Parallel code can indeed be fast, it depends on the number of cores launching hundreds of threads on a quad-core isn't ideal, if there 4 threads would (normally) be better, i know there are some cases. but in general you don't need to think about it since the latest .net version handle it.

There is however another big concern with parallel code You dont have control in what order things are executed. So if you do a console.print(i) where i is like a paralel for next you do from 0 to 100, then on screen you will not see 1,2,3,4,5,6,7 but something chaotic, as each threads prints his part of the number range you'll see something like 1,14,37,70,2,15,80,.. each number is written once but their order isnt logical.

Keep that last thing in mind, if you have some complex database math ea you need to combine several lookups do a complex calculation, and then do create a new table. Then you might find speed improvement if that "Complex calculation" can be executed as paralleled. if the complex calculation can create a new key-value pair with unique keys for your database your fine.

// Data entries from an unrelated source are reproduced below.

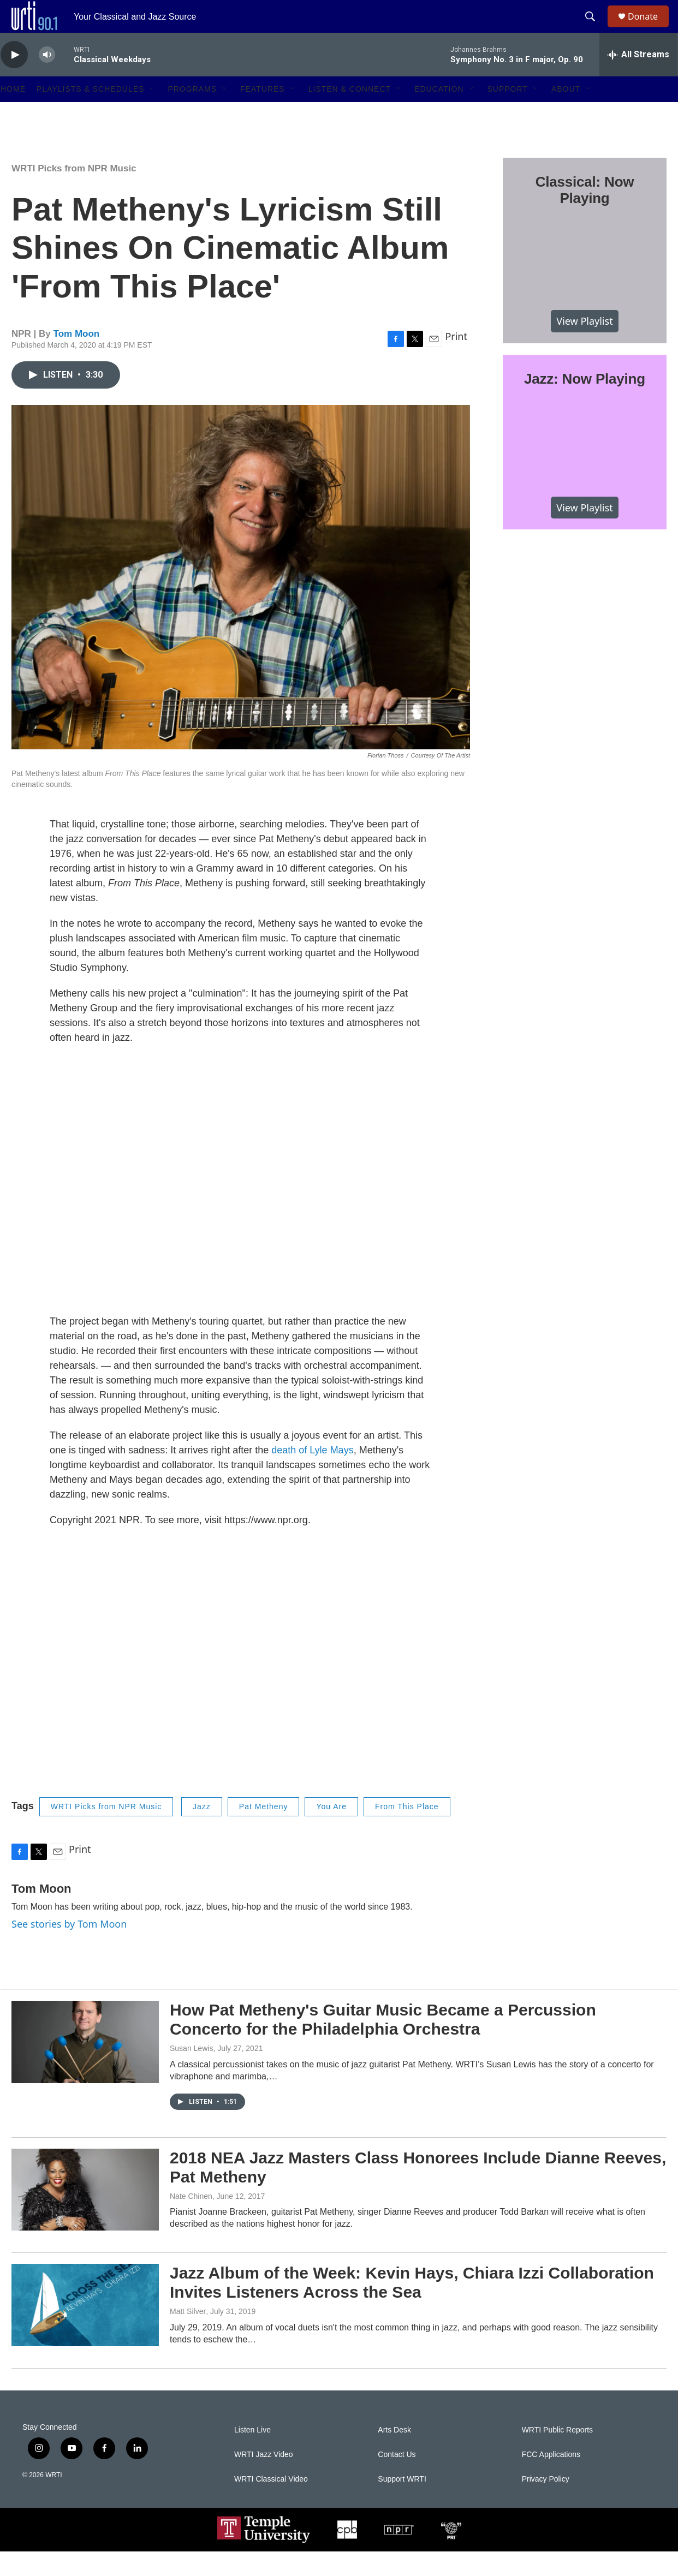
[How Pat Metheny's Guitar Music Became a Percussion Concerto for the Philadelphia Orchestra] (85, 2066)
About (565, 113)
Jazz (202, 1831)
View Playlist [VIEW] (584, 345)
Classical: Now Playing (585, 214)
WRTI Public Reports (557, 2454)
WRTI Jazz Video (263, 2479)
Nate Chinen (191, 2220)
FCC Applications (551, 2479)
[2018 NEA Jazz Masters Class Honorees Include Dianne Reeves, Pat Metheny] (85, 2214)
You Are (331, 1831)
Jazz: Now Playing (584, 403)
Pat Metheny (263, 1831)
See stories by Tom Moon (69, 1948)
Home (13, 113)
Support (507, 113)
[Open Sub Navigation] (152, 113)
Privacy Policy (545, 2504)
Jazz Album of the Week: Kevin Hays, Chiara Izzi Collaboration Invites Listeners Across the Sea (412, 2306)
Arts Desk (394, 2454)
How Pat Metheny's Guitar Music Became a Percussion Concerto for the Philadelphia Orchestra (383, 2043)
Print (456, 360)
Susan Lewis (191, 2072)
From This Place (407, 1831)
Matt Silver (188, 2335)
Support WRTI (402, 2504)
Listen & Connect (349, 113)
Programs (192, 113)
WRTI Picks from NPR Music (73, 193)
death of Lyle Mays (312, 1474)
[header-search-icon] (595, 29)
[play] (14, 79)
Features (262, 113)
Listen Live (252, 2454)
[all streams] (638, 79)
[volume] (47, 79)
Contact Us (396, 2479)
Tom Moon (76, 358)
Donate (650, 28)
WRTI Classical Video (271, 2504)
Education (438, 113)
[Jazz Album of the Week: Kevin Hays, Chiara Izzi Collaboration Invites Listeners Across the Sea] (85, 2329)
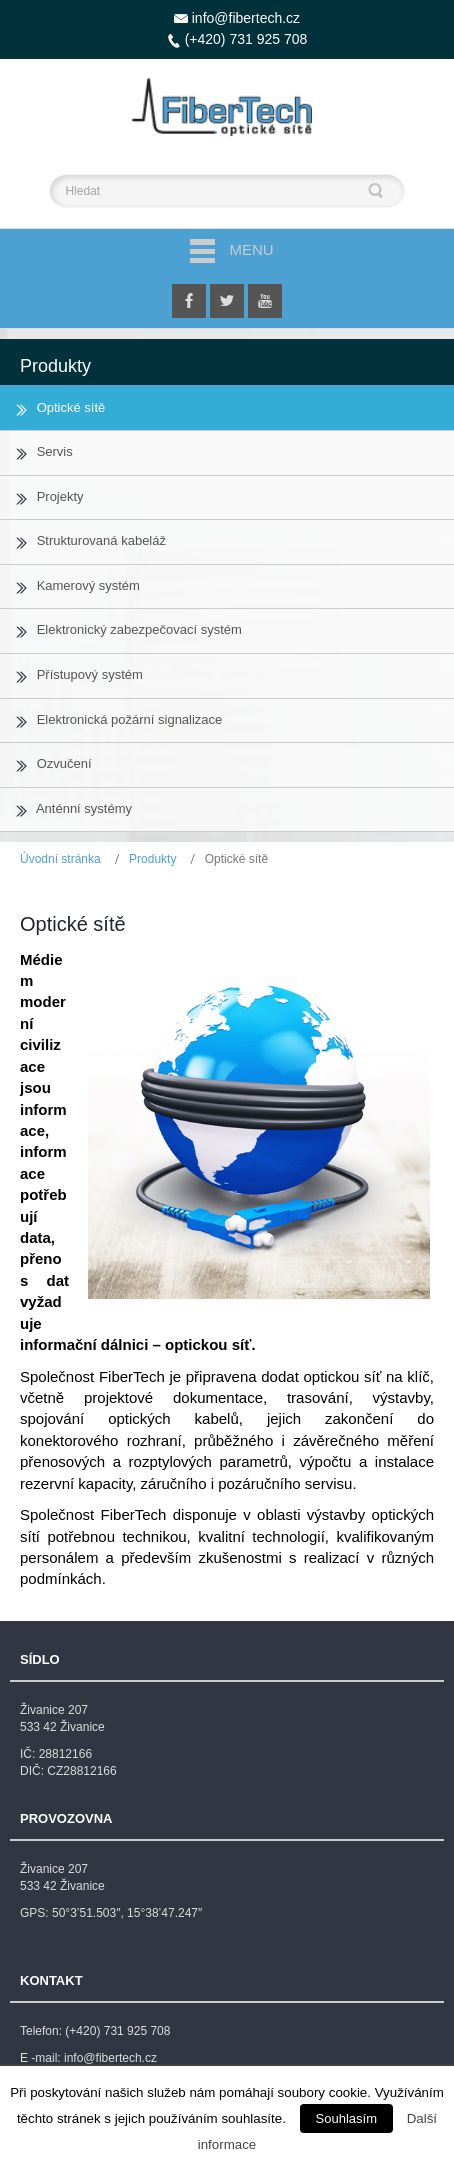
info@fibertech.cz (246, 18)
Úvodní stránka (60, 859)
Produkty (152, 859)
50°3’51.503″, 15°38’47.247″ (127, 1913)
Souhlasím (346, 2118)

But there can be problems in parralel math. Supose you need to update a value, but another 'thread' also needs to update it, then what will the end result be ?, I know there are wait and lock mechanisms, but if your in such a scenario i find it usually the best to rethink redesign of the code, and rethink your problem.

Maybe create extra array's lists dictionaries or tables, to temporally store results and later combine them, this is the usual way how i tackle such problems.

Try to write such math / logic short, and simple like described here and you can achieve usually great speed boosts. I'm aware more can be done, but keeping the logic simple will work fast if, possible try to stick to simple logic as it also keeps your code clean. places where one uses parralel code can allready by complex enough.

One more note, if your complex calculation can variate in execution time (a few if's need to be checked and they might add extra complexity). Then it might usually be better to launch lots of mini 'math/code' parts, as compared to a few huge complex code parts. A huge thread queue with mini tasks is faster completed as a small queue with huge tasks.